Partial Transcript: Şimdi geldiğimiz nokta ondan daha geride, ondan daha geride. 12 Eylül Türkiye halklarına akıl almaz zulüm, haksızlıklar yaptığı bir gerçek, bir gerçek. Ama bir şey kazandırdı. Ben onu söyleyeyim, ben ona önem veriyorum. 12 Eylül'den şu anlaşıldı ki devlet, devlet demokratik zeminde insanların mücadele etmesini istemiyor, engelliyor. Çünkü örgütlü 01:33:00geliniyor. Bakın DİSK, DİSK o zamanlar 1 Mayıs mitinginde 1 milyon insan yürütüyordu. 1 milyon. Örgütlüydü. 500 bini hemen hemen 3'te 1'i TKP'liydi. 3'te 1'i DEV-YOL'luydu. Ha o bir ayrışmalar olmasaydı var ya onlar tam bir kompakt içinde yürüselerdi var ya iktidarı alırlardı. Ama, ama yapmadıkları gibi şiddet dilini kullanan radikal örgütlerin birtakım olumsuz çabaları da bu işe, 12 Eylül'ün gelmesine şey soktu. Bizim Kürtlerde de öyle. Kürtler öyle. Mesela biz belediyeleri almaya başladık. Bir örgüt çıktı. Dedi ki "bunlar haindir." Bunu, bize hain dedi.
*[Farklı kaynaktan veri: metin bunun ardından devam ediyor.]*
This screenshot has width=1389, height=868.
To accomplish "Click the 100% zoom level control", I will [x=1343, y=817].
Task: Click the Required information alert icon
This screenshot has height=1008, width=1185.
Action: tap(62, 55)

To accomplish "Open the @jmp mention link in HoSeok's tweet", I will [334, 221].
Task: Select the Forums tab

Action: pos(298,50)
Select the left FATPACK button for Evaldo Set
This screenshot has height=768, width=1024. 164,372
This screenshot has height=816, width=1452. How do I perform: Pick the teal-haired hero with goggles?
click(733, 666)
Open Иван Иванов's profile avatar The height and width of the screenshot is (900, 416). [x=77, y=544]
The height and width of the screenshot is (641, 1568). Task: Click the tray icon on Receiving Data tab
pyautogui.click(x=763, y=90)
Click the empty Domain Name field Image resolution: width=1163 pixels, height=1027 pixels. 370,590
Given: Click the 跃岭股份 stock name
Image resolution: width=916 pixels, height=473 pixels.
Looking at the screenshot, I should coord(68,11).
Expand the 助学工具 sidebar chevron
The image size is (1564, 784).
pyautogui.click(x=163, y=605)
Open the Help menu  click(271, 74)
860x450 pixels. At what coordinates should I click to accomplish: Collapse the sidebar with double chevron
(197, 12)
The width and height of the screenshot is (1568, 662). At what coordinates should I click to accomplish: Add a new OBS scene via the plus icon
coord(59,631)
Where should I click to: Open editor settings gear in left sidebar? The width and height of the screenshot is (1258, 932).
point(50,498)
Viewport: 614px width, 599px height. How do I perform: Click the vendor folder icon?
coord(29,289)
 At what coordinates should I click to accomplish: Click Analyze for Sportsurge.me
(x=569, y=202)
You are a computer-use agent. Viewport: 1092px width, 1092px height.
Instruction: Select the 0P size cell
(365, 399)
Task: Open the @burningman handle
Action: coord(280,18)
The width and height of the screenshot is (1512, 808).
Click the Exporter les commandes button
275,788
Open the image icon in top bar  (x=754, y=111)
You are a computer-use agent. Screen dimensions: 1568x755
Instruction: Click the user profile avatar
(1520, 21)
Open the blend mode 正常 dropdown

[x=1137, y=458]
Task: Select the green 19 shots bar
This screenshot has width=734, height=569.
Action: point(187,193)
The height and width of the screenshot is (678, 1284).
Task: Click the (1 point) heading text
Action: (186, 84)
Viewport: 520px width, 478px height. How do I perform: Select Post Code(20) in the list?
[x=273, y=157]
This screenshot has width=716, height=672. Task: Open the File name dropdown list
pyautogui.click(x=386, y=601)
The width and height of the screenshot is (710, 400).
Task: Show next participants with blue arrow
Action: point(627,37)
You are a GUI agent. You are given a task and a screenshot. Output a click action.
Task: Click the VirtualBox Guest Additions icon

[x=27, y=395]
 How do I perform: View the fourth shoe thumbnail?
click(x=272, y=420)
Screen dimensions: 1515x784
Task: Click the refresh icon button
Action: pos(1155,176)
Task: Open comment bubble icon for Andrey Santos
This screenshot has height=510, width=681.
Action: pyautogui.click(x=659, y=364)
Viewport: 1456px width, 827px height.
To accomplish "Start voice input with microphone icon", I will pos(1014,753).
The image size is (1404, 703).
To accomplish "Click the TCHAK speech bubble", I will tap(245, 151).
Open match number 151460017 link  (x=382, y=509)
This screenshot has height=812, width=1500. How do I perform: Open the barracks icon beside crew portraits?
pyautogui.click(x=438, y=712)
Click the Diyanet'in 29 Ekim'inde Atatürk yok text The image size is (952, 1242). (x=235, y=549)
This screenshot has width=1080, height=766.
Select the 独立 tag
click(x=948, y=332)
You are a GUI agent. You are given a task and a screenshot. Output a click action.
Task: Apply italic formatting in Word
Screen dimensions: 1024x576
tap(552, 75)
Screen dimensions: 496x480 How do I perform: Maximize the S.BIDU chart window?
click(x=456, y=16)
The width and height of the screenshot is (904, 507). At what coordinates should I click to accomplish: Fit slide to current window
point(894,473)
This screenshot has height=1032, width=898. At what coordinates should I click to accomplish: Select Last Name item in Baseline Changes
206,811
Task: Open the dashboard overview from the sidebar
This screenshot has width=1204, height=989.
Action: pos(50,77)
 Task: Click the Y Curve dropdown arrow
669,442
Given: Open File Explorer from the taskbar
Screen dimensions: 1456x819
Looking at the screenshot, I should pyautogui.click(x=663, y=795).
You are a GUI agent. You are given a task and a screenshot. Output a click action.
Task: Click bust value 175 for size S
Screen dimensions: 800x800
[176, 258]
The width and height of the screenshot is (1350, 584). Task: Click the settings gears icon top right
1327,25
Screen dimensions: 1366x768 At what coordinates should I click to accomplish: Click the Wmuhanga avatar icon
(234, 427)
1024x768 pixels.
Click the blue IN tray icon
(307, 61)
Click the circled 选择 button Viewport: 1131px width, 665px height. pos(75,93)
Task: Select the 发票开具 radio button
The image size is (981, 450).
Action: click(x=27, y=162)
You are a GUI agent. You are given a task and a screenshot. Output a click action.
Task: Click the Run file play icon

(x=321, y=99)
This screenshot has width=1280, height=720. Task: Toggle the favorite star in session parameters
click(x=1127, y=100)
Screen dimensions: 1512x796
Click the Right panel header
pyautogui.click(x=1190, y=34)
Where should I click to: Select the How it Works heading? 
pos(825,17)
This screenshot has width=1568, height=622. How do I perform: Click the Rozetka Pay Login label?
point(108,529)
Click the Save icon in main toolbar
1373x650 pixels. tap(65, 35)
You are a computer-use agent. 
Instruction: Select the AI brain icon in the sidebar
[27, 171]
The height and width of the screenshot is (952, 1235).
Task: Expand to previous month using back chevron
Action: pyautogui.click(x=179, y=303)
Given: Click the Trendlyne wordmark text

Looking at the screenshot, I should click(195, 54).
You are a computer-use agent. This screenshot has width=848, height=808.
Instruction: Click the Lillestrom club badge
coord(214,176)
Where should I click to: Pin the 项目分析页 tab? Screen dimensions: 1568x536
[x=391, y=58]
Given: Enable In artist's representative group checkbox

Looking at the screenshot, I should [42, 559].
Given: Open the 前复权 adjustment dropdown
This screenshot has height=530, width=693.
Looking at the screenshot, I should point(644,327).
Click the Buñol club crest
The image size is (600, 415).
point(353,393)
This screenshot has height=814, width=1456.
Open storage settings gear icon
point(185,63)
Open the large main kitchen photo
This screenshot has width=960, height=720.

Niye hainiz? "Siz silahı reddediyorsunuz, siz şiddeti reddediyorsunuz. Siz Türk halkıyla birlikte örgütlenmekten yanasınız." Bakın, bak bu çok önemli. Türk halkıyla birlikte örgütlenmeden yanasınız. Nasıl-- Ama onlar, daha sonra ne oldu? Daha sonra onlar dediler ki biz şey yapa-- Biz ayrı mayrı örgütlenme değil. Onların şeyi Irak, İran, Suriye, Türkiye'yi tek bir Kürdistan örgütü haline getirmek. Bu Kürt insanı için istenilen bir şeydir. Ama yakın vadede oldukça zor bir şeydir. Şey diyorlardı, biz de diyorduk ki hayır diyorduk "biz ulusal haklarımız taleplerimizle birlikte Kürtlerle, Türklerle birlikte aynı çatı altında eşit yaşayacağız. Ve onlar 12 Eylül'ün getirilmesinde şiddet sarmalında büyük ölçüde etken oldular. Çünkü, çünkü Kenan Evreni hatırlarsanız mikrofonu ele aldığında işte "terörizme, şiddete, ülkeyi idare edemez yöneticiler" falan filan. Bütün bunlar onların sebebiyle oldu 12 Eylül bize şunu kazandırdı: Bütün bu baskıcı, yasakçı, ırkçı, şoven söylemlere karşı hem Kürt cenahından hem Türkler tarafından birlik ve beraberlik içinde demokratik mücadele yol ve yöntemleriyle yol almak, ilerlemek. Aksi halde çözümsüzlüktür. Başarısızlıktır. Zaten onların istediği de budur.